Problem description -
Below is a set of entries; give all of them again exactly.

Data for this exercise -

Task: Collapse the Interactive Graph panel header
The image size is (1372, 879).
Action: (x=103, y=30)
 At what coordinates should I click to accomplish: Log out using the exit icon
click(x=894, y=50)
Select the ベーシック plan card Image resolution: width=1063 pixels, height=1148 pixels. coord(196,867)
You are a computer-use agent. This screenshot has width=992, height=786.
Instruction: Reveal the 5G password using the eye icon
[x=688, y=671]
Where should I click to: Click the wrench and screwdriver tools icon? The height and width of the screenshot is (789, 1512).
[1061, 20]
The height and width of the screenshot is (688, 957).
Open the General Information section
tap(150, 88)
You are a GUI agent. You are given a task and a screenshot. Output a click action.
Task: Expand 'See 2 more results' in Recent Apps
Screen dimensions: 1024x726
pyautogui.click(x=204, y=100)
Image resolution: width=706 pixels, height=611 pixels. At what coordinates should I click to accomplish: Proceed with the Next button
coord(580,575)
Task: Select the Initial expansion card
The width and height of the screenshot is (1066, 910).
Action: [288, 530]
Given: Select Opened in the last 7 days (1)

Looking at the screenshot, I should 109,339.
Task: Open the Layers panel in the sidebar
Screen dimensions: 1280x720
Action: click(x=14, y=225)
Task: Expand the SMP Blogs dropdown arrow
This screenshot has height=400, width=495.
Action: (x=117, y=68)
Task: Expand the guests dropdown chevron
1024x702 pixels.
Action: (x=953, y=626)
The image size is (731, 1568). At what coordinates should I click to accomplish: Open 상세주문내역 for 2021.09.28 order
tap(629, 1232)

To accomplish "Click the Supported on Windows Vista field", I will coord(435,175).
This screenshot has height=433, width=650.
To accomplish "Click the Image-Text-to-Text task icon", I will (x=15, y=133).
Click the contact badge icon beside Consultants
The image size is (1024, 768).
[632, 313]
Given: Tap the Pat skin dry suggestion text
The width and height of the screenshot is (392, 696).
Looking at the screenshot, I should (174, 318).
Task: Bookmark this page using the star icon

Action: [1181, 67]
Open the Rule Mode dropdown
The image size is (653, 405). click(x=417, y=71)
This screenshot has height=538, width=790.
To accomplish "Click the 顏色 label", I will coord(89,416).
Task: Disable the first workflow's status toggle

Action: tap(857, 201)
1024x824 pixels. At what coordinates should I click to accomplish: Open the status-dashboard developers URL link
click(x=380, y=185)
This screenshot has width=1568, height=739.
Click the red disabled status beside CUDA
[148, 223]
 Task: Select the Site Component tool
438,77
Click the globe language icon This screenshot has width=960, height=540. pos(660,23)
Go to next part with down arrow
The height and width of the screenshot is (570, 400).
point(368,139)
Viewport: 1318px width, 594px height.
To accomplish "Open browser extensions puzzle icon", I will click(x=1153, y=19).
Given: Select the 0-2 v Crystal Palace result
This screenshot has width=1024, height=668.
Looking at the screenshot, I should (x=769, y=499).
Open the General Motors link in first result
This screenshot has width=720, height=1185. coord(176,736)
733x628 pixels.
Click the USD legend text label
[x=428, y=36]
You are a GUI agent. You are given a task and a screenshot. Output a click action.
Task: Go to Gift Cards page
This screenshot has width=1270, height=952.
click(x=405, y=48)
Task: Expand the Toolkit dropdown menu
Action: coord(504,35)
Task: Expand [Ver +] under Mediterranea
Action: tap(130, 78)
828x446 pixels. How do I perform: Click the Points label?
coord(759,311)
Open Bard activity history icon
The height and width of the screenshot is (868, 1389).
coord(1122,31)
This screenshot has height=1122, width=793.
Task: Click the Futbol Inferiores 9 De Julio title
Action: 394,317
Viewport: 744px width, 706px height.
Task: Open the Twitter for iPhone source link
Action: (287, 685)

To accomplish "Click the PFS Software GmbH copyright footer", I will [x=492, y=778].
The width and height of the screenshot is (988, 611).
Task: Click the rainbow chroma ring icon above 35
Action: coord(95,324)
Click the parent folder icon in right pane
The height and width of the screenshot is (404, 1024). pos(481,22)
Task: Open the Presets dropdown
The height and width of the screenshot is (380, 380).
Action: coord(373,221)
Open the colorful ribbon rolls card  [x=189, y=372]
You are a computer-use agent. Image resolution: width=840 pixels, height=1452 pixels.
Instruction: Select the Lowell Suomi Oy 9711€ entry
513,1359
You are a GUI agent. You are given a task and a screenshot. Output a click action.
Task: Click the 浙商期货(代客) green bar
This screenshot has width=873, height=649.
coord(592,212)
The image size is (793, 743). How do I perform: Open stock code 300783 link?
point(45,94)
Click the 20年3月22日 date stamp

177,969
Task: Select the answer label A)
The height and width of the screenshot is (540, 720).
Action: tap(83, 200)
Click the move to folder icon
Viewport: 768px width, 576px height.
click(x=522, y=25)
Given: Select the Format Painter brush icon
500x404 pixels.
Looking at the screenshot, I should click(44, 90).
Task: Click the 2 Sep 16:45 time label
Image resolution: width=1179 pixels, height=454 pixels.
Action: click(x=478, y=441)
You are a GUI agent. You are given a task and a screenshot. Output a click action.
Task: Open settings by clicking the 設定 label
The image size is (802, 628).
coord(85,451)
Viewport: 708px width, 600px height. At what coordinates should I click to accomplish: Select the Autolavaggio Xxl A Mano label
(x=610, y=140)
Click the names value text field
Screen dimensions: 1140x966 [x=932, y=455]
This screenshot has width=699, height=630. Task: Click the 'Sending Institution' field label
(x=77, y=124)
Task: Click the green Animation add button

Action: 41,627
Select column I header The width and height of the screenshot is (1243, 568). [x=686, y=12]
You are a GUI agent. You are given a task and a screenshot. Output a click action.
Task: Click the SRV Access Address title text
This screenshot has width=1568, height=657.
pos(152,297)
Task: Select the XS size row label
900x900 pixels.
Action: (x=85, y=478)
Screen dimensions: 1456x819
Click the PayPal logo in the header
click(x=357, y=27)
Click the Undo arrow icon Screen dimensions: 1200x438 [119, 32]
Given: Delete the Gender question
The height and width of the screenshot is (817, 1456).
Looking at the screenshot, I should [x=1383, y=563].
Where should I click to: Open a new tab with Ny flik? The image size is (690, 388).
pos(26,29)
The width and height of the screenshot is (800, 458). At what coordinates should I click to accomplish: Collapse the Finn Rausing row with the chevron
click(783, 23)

Exercise output -
Task: Collapse the Interactive Graph panel header
The image size is (1372, 879).
Action: (x=103, y=30)
 At what coordinates should I click to accomplish: Log out using the exit icon
click(x=894, y=50)
Select the ベーシック plan card Image resolution: width=1063 pixels, height=1148 pixels. coord(196,867)
You are a computer-use agent. This screenshot has width=992, height=786.
Instruction: Reveal the 5G password using the eye icon
[x=688, y=671]
Where should I click to: Click the wrench and screwdriver tools icon? The height and width of the screenshot is (789, 1512).
[1061, 20]
The height and width of the screenshot is (688, 957).
Open the General Information section
tap(150, 88)
You are a GUI agent. You are given a task and a screenshot. Output a click action.
Task: Expand 'See 2 more results' in Recent Apps
Screen dimensions: 1024x726
pyautogui.click(x=204, y=100)
Image resolution: width=706 pixels, height=611 pixels. At what coordinates should I click to accomplish: Proceed with the Next button
coord(580,575)
Task: Select the Initial expansion card
The width and height of the screenshot is (1066, 910).
Action: [288, 530]
Given: Select Opened in the last 7 days (1)

Looking at the screenshot, I should 109,339.
Task: Open the Layers panel in the sidebar
Screen dimensions: 1280x720
Action: click(x=14, y=225)
Task: Expand the SMP Blogs dropdown arrow
This screenshot has height=400, width=495.
Action: (x=117, y=68)
Task: Expand the guests dropdown chevron
1024x702 pixels.
Action: (x=953, y=626)
The image size is (731, 1568). At what coordinates should I click to accomplish: Open 상세주문내역 for 2021.09.28 order
tap(629, 1232)

To accomplish "Click the Supported on Windows Vista field", I will coord(435,175).
This screenshot has height=433, width=650.
To accomplish "Click the Image-Text-to-Text task icon", I will (x=15, y=133).
Click the contact badge icon beside Consultants
The image size is (1024, 768).
[632, 313]
Given: Tap the Pat skin dry suggestion text
The width and height of the screenshot is (392, 696).
Looking at the screenshot, I should (174, 318).
Task: Bookmark this page using the star icon

Action: [1181, 67]
Open the Rule Mode dropdown
The image size is (653, 405). click(x=417, y=71)
This screenshot has height=538, width=790.
To accomplish "Click the 顏色 label", I will coord(89,416).
Task: Disable the first workflow's status toggle

Action: tap(857, 201)
1024x824 pixels. At what coordinates should I click to accomplish: Open the status-dashboard developers URL link
click(x=380, y=185)
This screenshot has width=1568, height=739.
Click the red disabled status beside CUDA
[148, 223]
 Task: Select the Site Component tool
438,77
Click the globe language icon This screenshot has width=960, height=540. pos(660,23)
Go to next part with down arrow
The height and width of the screenshot is (570, 400).
point(368,139)
Viewport: 1318px width, 594px height.
To accomplish "Open browser extensions puzzle icon", I will click(x=1153, y=19).
Given: Select the 0-2 v Crystal Palace result
This screenshot has width=1024, height=668.
Looking at the screenshot, I should (x=769, y=499).
Open the General Motors link in first result
This screenshot has width=720, height=1185. coord(176,736)
733x628 pixels.
Click the USD legend text label
[x=428, y=36]
You are a GUI agent. You are given a task and a screenshot. Output a click action.
Task: Go to Gift Cards page
This screenshot has width=1270, height=952.
click(x=405, y=48)
Task: Expand the Toolkit dropdown menu
Action: coord(504,35)
Task: Expand [Ver +] under Mediterranea
Action: tap(130, 78)
828x446 pixels. How do I perform: Click the Points label?
coord(759,311)
Open Bard activity history icon
The height and width of the screenshot is (868, 1389).
coord(1122,31)
This screenshot has height=1122, width=793.
Task: Click the Futbol Inferiores 9 De Julio title
Action: 394,317
Viewport: 744px width, 706px height.
Task: Open the Twitter for iPhone source link
Action: (287, 685)

To accomplish "Click the PFS Software GmbH copyright footer", I will [x=492, y=778].
The width and height of the screenshot is (988, 611).
Task: Click the rainbow chroma ring icon above 35
Action: coord(95,324)
Click the parent folder icon in right pane
The height and width of the screenshot is (404, 1024). pos(481,22)
Task: Open the Presets dropdown
The height and width of the screenshot is (380, 380).
Action: coord(373,221)
Open the colorful ribbon rolls card  [x=189, y=372]
You are a computer-use agent. Image resolution: width=840 pixels, height=1452 pixels.
Instruction: Select the Lowell Suomi Oy 9711€ entry
513,1359
You are a GUI agent. You are given a task and a screenshot. Output a click action.
Task: Click the 浙商期货(代客) green bar
This screenshot has width=873, height=649.
coord(592,212)
The image size is (793, 743). How do I perform: Open stock code 300783 link?
point(45,94)
Click the 20年3月22日 date stamp

177,969
Task: Select the answer label A)
The height and width of the screenshot is (540, 720).
Action: tap(83, 200)
Click the move to folder icon
Viewport: 768px width, 576px height.
click(x=522, y=25)
Given: Select the Format Painter brush icon
500x404 pixels.
Looking at the screenshot, I should click(44, 90).
Task: Click the 2 Sep 16:45 time label
Image resolution: width=1179 pixels, height=454 pixels.
Action: click(x=478, y=441)
You are a GUI agent. You are given a task and a screenshot. Output a click action.
Task: Open settings by clicking the 設定 label
The image size is (802, 628).
coord(85,451)
Viewport: 708px width, 600px height. At what coordinates should I click to accomplish: Select the Autolavaggio Xxl A Mano label
(x=610, y=140)
Click the names value text field
Screen dimensions: 1140x966 [x=932, y=455]
This screenshot has width=699, height=630. Task: Click the 'Sending Institution' field label
(x=77, y=124)
Task: Click the green Animation add button

Action: 41,627
Select column I header The width and height of the screenshot is (1243, 568). [x=686, y=12]
You are a GUI agent. You are given a task and a screenshot. Output a click action.
Task: Click the SRV Access Address title text
This screenshot has width=1568, height=657.
pos(152,297)
Task: Select the XS size row label
900x900 pixels.
Action: (x=85, y=478)
Screen dimensions: 1456x819
Click the PayPal logo in the header
click(x=357, y=27)
Click the Undo arrow icon Screen dimensions: 1200x438 [119, 32]
Given: Delete the Gender question
The height and width of the screenshot is (817, 1456).
Looking at the screenshot, I should [x=1383, y=563].
Where should I click to: Open a new tab with Ny flik? The image size is (690, 388).
pos(26,29)
The width and height of the screenshot is (800, 458). At what coordinates should I click to accomplish: Collapse the Finn Rausing row with the chevron
click(783, 23)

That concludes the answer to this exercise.